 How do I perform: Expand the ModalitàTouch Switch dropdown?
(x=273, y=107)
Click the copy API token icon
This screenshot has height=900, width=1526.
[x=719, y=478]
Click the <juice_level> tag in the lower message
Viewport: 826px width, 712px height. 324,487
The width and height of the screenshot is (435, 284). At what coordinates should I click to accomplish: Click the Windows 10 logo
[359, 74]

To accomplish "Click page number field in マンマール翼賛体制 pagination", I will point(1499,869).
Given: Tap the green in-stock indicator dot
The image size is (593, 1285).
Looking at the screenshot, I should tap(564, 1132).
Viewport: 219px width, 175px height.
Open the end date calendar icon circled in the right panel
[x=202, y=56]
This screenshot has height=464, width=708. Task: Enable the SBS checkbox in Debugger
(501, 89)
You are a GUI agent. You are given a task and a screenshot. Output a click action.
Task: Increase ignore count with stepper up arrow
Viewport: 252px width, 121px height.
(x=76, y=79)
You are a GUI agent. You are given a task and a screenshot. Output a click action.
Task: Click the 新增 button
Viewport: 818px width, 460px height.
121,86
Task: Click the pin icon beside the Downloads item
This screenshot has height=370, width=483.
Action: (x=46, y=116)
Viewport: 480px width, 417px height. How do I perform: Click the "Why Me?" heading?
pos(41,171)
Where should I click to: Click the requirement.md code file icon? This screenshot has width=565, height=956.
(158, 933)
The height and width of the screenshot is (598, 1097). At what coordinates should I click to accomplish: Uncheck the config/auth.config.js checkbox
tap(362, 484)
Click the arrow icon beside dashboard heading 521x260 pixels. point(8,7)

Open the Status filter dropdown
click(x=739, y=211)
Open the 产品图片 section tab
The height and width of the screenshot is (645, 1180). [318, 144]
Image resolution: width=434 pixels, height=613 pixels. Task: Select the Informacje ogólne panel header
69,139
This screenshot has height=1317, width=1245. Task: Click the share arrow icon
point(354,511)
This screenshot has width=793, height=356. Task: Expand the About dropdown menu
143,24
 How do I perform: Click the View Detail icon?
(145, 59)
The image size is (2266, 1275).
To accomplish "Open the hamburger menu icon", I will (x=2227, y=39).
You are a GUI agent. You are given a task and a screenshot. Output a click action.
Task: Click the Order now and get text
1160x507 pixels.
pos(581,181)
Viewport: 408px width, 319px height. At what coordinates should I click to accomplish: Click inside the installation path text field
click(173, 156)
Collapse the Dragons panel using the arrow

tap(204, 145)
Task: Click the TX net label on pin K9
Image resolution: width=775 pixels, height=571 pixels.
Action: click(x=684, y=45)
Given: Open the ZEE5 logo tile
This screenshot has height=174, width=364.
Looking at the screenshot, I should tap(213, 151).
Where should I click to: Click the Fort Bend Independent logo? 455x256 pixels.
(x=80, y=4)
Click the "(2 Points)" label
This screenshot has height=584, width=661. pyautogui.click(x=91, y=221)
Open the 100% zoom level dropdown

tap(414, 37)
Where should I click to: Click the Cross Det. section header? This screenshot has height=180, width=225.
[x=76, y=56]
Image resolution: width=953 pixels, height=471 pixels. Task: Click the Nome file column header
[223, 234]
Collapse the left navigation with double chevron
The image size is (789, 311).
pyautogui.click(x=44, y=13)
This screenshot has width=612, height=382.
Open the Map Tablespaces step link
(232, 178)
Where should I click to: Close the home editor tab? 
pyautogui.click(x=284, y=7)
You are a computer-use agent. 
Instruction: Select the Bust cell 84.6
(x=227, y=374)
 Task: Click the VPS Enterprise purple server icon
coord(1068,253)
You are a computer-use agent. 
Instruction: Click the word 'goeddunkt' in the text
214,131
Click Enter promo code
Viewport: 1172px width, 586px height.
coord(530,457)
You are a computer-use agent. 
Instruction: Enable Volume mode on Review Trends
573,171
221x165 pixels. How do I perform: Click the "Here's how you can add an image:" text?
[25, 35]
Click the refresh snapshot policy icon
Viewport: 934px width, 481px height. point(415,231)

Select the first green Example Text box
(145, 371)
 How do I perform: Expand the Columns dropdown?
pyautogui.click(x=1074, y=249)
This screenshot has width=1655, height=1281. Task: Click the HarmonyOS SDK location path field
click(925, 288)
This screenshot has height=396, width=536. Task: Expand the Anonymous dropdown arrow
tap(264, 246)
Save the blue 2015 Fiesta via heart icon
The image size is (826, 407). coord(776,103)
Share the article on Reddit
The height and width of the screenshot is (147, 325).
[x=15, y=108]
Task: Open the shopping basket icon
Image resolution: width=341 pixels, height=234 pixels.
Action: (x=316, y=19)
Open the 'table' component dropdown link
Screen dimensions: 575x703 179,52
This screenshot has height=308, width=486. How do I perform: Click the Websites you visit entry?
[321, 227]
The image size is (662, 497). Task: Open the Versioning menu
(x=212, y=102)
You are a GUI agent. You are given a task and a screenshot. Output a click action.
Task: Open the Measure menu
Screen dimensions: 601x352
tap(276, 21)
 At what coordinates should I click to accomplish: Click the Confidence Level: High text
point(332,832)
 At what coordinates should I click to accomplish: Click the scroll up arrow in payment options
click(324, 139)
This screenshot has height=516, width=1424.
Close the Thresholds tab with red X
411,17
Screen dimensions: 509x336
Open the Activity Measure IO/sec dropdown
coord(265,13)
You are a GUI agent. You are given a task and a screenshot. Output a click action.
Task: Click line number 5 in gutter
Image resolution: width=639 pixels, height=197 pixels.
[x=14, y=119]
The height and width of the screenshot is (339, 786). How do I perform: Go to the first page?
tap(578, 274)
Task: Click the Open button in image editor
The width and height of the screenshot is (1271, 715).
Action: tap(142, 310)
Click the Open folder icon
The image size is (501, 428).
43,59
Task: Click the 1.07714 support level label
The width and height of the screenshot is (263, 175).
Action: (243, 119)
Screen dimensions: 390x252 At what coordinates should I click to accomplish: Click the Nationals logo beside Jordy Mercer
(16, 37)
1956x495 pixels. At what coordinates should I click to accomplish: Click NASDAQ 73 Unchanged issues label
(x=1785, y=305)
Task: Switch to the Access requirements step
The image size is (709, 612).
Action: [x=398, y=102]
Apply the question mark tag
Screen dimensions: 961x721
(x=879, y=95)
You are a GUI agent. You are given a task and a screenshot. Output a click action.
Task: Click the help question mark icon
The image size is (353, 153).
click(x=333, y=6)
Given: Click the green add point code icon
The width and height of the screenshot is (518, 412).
☆ ☆ ☆
Aim: Reproduce all of the lines above verbatim, from first to last.

The output:
 How do I perform: Expand the ModalitàTouch Switch dropdown?
(x=273, y=107)
Click the copy API token icon
This screenshot has height=900, width=1526.
[x=719, y=478]
Click the <juice_level> tag in the lower message
Viewport: 826px width, 712px height. 324,487
The width and height of the screenshot is (435, 284). At what coordinates should I click to accomplish: Click the Windows 10 logo
[359, 74]

To accomplish "Click page number field in マンマール翼賛体制 pagination", I will point(1499,869).
Given: Tap the green in-stock indicator dot
The image size is (593, 1285).
Looking at the screenshot, I should tap(564, 1132).
Viewport: 219px width, 175px height.
Open the end date calendar icon circled in the right panel
[x=202, y=56]
This screenshot has height=464, width=708. Task: Enable the SBS checkbox in Debugger
(501, 89)
You are a GUI agent. You are given a task and a screenshot. Output a click action.
Task: Increase ignore count with stepper up arrow
Viewport: 252px width, 121px height.
(x=76, y=79)
You are a GUI agent. You are given a task and a screenshot. Output a click action.
Task: Click the 新增 button
Viewport: 818px width, 460px height.
121,86
Task: Click the pin icon beside the Downloads item
This screenshot has height=370, width=483.
Action: (x=46, y=116)
Viewport: 480px width, 417px height. How do I perform: Click the "Why Me?" heading?
pos(41,171)
Where should I click to: Click the requirement.md code file icon? This screenshot has width=565, height=956.
(158, 933)
The height and width of the screenshot is (598, 1097). At what coordinates should I click to accomplish: Uncheck the config/auth.config.js checkbox
tap(362, 484)
Click the arrow icon beside dashboard heading 521x260 pixels. point(8,7)

Open the Status filter dropdown
click(x=739, y=211)
Open the 产品图片 section tab
The height and width of the screenshot is (645, 1180). [318, 144]
Image resolution: width=434 pixels, height=613 pixels. Task: Select the Informacje ogólne panel header
69,139
This screenshot has height=1317, width=1245. Task: Click the share arrow icon
point(354,511)
This screenshot has width=793, height=356. Task: Expand the About dropdown menu
143,24
 How do I perform: Click the View Detail icon?
(145, 59)
The image size is (2266, 1275).
To accomplish "Open the hamburger menu icon", I will (x=2227, y=39).
You are a GUI agent. You are given a task and a screenshot. Output a click action.
Task: Click the Order now and get text
1160x507 pixels.
pos(581,181)
Viewport: 408px width, 319px height. At what coordinates should I click to accomplish: Click inside the installation path text field
click(173, 156)
Collapse the Dragons panel using the arrow

tap(204, 145)
Task: Click the TX net label on pin K9
Image resolution: width=775 pixels, height=571 pixels.
Action: click(x=684, y=45)
Given: Open the ZEE5 logo tile
This screenshot has height=174, width=364.
Looking at the screenshot, I should tap(213, 151).
Where should I click to: Click the Fort Bend Independent logo? 455x256 pixels.
(x=80, y=4)
Click the "(2 Points)" label
This screenshot has height=584, width=661. pyautogui.click(x=91, y=221)
Open the 100% zoom level dropdown

tap(414, 37)
Where should I click to: Click the Cross Det. section header? This screenshot has height=180, width=225.
[x=76, y=56]
Image resolution: width=953 pixels, height=471 pixels. Task: Click the Nome file column header
[223, 234]
Collapse the left navigation with double chevron
The image size is (789, 311).
pyautogui.click(x=44, y=13)
This screenshot has width=612, height=382.
Open the Map Tablespaces step link
(232, 178)
Where should I click to: Close the home editor tab? 
pyautogui.click(x=284, y=7)
You are a computer-use agent. 
Instruction: Select the Bust cell 84.6
(x=227, y=374)
 Task: Click the VPS Enterprise purple server icon
coord(1068,253)
You are a computer-use agent. 
Instruction: Click the word 'goeddunkt' in the text
214,131
Click Enter promo code
Viewport: 1172px width, 586px height.
coord(530,457)
You are a computer-use agent. 
Instruction: Enable Volume mode on Review Trends
573,171
221x165 pixels. How do I perform: Click the "Here's how you can add an image:" text?
[25, 35]
Click the refresh snapshot policy icon
Viewport: 934px width, 481px height. point(415,231)

Select the first green Example Text box
(145, 371)
 How do I perform: Expand the Columns dropdown?
pyautogui.click(x=1074, y=249)
This screenshot has width=1655, height=1281. Task: Click the HarmonyOS SDK location path field
click(925, 288)
This screenshot has height=396, width=536. Task: Expand the Anonymous dropdown arrow
tap(264, 246)
Save the blue 2015 Fiesta via heart icon
The image size is (826, 407). coord(776,103)
Share the article on Reddit
The height and width of the screenshot is (147, 325).
[x=15, y=108]
Task: Open the shopping basket icon
Image resolution: width=341 pixels, height=234 pixels.
Action: (x=316, y=19)
Open the 'table' component dropdown link
Screen dimensions: 575x703 179,52
This screenshot has height=308, width=486. How do I perform: Click the Websites you visit entry?
[321, 227]
The image size is (662, 497). Task: Open the Versioning menu
(x=212, y=102)
You are a GUI agent. You are given a task and a screenshot. Output a click action.
Task: Open the Measure menu
Screen dimensions: 601x352
tap(276, 21)
 At what coordinates should I click to accomplish: Click the Confidence Level: High text
point(332,832)
 At what coordinates should I click to accomplish: Click the scroll up arrow in payment options
click(324, 139)
This screenshot has height=516, width=1424.
Close the Thresholds tab with red X
411,17
Screen dimensions: 509x336
Open the Activity Measure IO/sec dropdown
coord(265,13)
You are a GUI agent. You are given a task and a screenshot. Output a click action.
Task: Click line number 5 in gutter
Image resolution: width=639 pixels, height=197 pixels.
[x=14, y=119]
The height and width of the screenshot is (339, 786). How do I perform: Go to the first page?
tap(578, 274)
Task: Click the Open button in image editor
The width and height of the screenshot is (1271, 715).
Action: tap(142, 310)
Click the Open folder icon
The image size is (501, 428).
43,59
Task: Click the 1.07714 support level label
The width and height of the screenshot is (263, 175).
Action: (243, 119)
Screen dimensions: 390x252 At what coordinates should I click to accomplish: Click the Nationals logo beside Jordy Mercer
(16, 37)
1956x495 pixels. At what coordinates should I click to accomplish: Click NASDAQ 73 Unchanged issues label
(x=1785, y=305)
Task: Switch to the Access requirements step
The image size is (709, 612).
Action: [x=398, y=102]
Apply the question mark tag
Screen dimensions: 961x721
(x=879, y=95)
You are a GUI agent. You are given a task and a screenshot. Output a click action.
Task: Click the help question mark icon
The image size is (353, 153).
click(x=333, y=6)
Given: Click the green add point code icon
The width and height of the screenshot is (518, 412).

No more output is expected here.